## Task directions
For this exercise, copy exactly the lines below from the one with "Screen dimensions: 813x746" through the one with "Given: Click the" and leave out the pictures.

## Material for this task
★ ★ ★

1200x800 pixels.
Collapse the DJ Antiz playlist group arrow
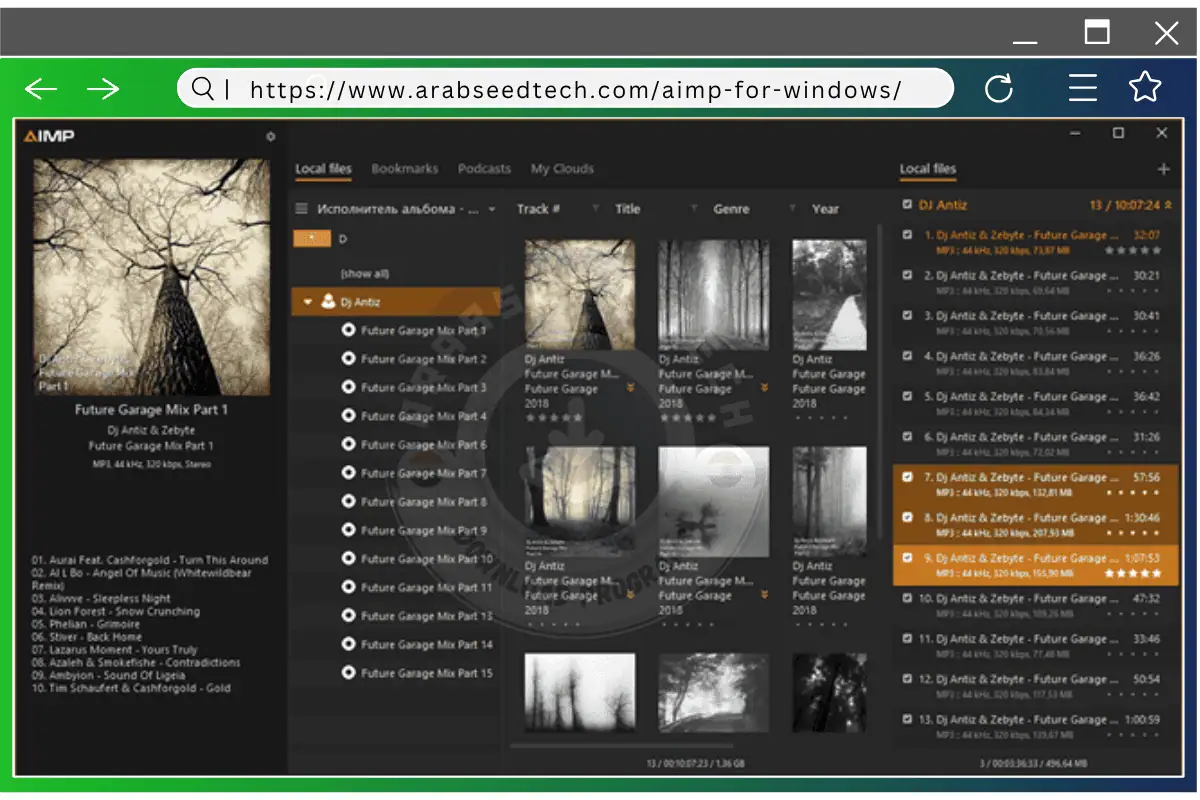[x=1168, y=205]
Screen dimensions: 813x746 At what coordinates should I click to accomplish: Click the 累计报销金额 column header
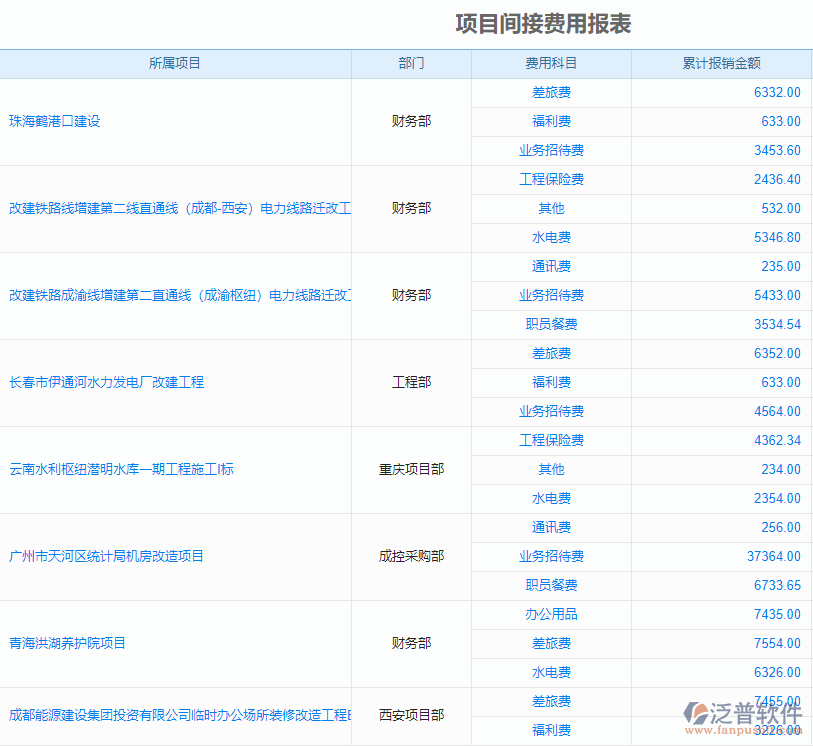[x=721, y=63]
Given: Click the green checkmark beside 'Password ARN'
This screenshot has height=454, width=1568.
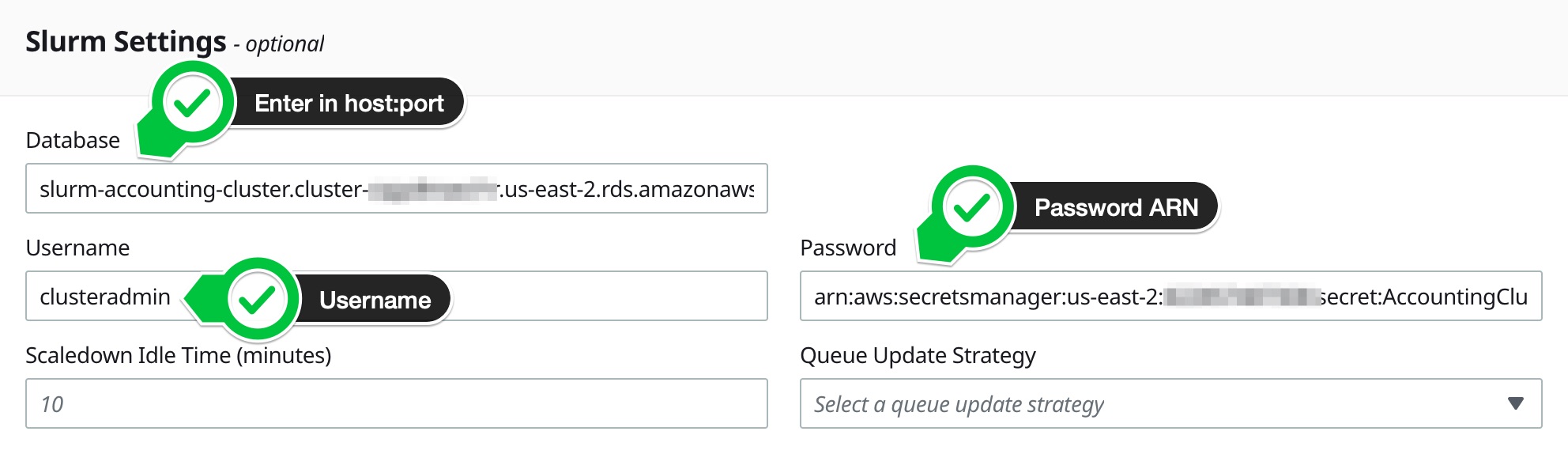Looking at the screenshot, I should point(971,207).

★ ★ ★

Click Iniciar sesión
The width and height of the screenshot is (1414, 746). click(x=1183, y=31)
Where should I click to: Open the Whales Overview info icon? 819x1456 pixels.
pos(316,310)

★ ★ ★

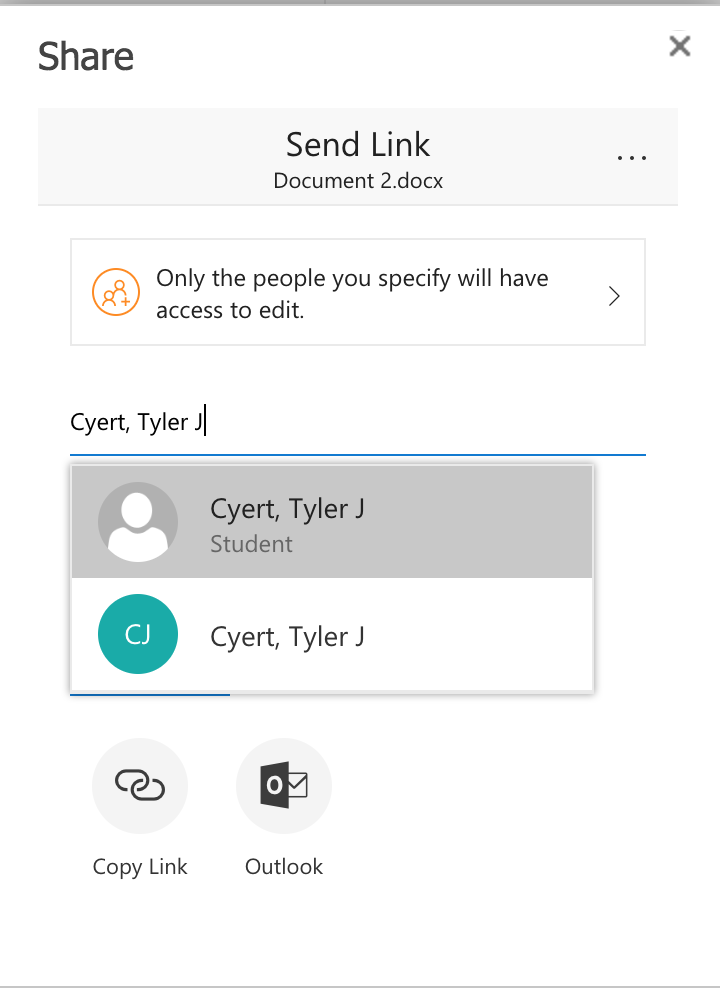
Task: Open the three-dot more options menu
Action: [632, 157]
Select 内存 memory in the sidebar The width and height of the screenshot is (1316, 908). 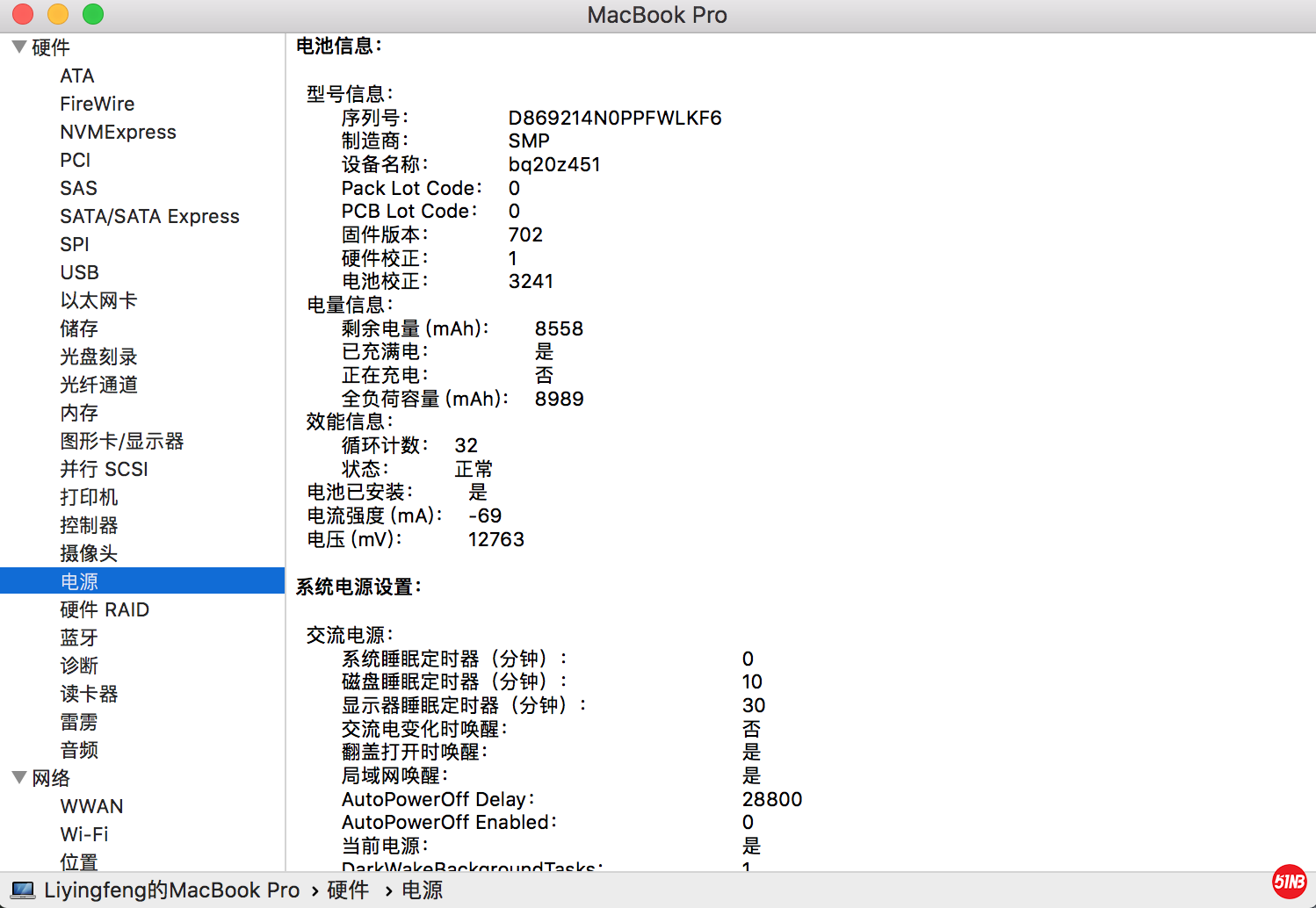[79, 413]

★ ★ ★

## Output of the task
Screen dimensions: 813x746 At what coordinates should I click to accomplish: Click the 累计报销金额 column header
[x=721, y=63]
Given: Click the green checkmark beside 'Password ARN'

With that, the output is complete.